START Material to process

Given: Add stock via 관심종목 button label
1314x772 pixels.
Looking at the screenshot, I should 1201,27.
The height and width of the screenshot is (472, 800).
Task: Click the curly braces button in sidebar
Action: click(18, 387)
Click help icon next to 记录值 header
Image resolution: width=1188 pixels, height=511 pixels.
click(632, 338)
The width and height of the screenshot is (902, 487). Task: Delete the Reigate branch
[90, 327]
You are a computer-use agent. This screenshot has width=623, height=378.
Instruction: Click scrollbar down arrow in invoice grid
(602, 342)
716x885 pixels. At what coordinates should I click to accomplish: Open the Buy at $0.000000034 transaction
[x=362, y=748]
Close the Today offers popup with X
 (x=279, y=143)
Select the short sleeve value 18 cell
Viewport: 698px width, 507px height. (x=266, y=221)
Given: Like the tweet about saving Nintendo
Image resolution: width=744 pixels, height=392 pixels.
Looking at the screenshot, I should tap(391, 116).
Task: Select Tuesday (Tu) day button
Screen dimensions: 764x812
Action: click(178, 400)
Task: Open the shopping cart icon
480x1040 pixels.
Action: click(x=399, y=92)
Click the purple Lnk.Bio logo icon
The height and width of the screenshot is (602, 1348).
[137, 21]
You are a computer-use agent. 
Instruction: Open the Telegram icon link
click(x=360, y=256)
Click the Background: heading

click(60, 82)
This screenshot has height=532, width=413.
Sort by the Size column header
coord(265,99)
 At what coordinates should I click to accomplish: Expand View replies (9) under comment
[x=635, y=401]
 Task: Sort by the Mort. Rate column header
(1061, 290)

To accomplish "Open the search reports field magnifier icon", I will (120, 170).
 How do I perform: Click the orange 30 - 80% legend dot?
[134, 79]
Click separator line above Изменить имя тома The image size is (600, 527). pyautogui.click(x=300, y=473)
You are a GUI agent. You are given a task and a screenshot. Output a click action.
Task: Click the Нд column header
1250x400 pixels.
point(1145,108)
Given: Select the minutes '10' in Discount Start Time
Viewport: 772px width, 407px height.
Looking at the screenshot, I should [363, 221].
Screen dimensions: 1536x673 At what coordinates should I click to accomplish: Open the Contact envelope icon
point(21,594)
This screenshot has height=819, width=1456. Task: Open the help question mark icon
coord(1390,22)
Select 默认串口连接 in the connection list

END Material to process

**Task:** Using the entries above, output exactly the lines between the line holding "Instruction: Click scrollbar" and the line holding "Given: Like the tweet about saving Nintendo", end lines included, and nothing more.

**Written response:**
Instruction: Click scrollbar down arrow in invoice grid
(602, 342)
716x885 pixels. At what coordinates should I click to accomplish: Open the Buy at $0.000000034 transaction
[x=362, y=748]
Close the Today offers popup with X
 (x=279, y=143)
Select the short sleeve value 18 cell
Viewport: 698px width, 507px height. (x=266, y=221)
Given: Like the tweet about saving Nintendo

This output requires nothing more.